Accurate estimation of carbon removal by terrestrial ecosystems and oceans is crucial to the success of global carbon mitigation initiatives. The emergence of multi-source CO₂ observations offers prospects for an improved assessment of carbon fluxes. However, the utility of these diverse observations has been limited by their heterogeneity, leading to much variation in estimated carbon fluxes. To harvest the diverse data types, this paper develops a multi-observation carbon assimilation system (MCAS), which simultaneously integrates both satellite and ground-based observations. MCAS modifies the ensemble Kalman filter to apply different inflation factors to different types of observation errors, addressing the heterogeneity between satellite and in situ data. In commonly used independent validation datasets, the carbon flux derived from MCAS outperformed those obtained from a single source, demonstrating a 20% reduction in error compared to existing carbon flux products. We use MCAS to conduct ecosystem and ocean carbon flux inversion for the period of 2016–2020, which reveals that the 5-year average global net terrestrial and ocean sink was 1.84 ± 0.60 and 2.74 ± 0.49 petagrams, absorbing approximately 47% of human-caused CO₂ emissions together, which were consistent with the global carbon project estimates of 1.82 and 2.66 petagrams. All these facts suggest MCAS is a better methodology than those for assimilating single-source observation only.
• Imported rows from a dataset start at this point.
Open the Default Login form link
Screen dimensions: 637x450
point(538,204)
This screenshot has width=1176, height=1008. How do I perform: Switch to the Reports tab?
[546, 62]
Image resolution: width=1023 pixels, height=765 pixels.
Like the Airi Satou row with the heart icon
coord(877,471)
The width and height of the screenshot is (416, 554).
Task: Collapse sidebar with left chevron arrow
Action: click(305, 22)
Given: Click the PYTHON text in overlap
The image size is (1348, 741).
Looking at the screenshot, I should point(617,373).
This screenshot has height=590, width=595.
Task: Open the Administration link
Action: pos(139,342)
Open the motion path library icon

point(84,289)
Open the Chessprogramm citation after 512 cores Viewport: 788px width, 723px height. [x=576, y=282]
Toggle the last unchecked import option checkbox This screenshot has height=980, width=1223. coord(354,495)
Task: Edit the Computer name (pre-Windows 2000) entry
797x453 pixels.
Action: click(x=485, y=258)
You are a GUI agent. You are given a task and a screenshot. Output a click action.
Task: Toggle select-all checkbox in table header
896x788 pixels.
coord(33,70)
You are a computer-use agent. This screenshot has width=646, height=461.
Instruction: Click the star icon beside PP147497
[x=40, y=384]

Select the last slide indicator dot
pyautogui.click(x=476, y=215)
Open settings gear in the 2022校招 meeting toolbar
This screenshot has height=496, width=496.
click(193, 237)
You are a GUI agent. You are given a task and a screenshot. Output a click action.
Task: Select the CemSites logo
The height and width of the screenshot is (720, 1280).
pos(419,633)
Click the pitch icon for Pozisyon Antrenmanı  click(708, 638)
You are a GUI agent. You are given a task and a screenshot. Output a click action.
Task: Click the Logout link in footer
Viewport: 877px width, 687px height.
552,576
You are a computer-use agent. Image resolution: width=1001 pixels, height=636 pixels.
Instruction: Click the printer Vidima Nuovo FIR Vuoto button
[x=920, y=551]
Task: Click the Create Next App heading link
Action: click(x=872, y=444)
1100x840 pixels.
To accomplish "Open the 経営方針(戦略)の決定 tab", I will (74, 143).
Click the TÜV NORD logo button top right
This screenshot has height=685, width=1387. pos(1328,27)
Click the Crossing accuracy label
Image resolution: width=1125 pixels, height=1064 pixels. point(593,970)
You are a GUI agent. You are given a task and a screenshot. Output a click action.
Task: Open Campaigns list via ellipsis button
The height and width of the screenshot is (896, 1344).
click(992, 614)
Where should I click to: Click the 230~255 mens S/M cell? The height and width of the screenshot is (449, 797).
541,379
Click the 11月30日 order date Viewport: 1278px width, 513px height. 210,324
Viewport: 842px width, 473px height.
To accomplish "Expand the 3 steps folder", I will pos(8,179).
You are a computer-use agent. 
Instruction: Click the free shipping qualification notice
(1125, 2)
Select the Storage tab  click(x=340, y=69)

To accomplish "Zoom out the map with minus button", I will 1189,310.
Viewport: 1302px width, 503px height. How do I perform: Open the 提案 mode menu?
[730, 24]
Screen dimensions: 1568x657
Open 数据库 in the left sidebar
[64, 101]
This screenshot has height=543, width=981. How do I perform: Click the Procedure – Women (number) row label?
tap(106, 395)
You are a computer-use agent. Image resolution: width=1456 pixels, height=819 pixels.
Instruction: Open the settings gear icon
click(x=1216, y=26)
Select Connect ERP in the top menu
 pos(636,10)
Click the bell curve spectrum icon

准确估计陆地生态系统和海洋的碳去除量对于全球碳减排计划的成功至关重要。多源 CO₂ 观测的出现为改进碳通量评估提供了前景。然而，这些不同观测的效用受到其异质性的限制，导致估计的碳通量变化很大。为了收集不同的数据类型，本文开发了一种多观测碳同化系统 （MCAS），该系统同时整合了卫星和地面观测。MCAS 修改了集成卡尔曼滤波，将不同的膨胀因子应用于不同类型的观测误差，解决了卫星和原位数据之间的异质性。在常用的独立验证数据集中，从 MCAS 得出的碳通量优于从单一来源获得的碳通量，与现有的碳通量产品相比，误差减少了 20%。我们使用 MCAS 对 2016-2020 年期间的生态系统和海洋碳通量进行反演，结果显示全球陆地和海洋净汇 5 年平均为 1.84 ± 0.60 和 2.74 ± 0.49 拍克，共吸收了约 47% 的人_{为二氧化碳排放，}这与全球碳项目估计的 1.82 和 2.66 拍克一致。所有这些事实都表明，MCAS 是一种比仅吸收单一来源观察更好的方法。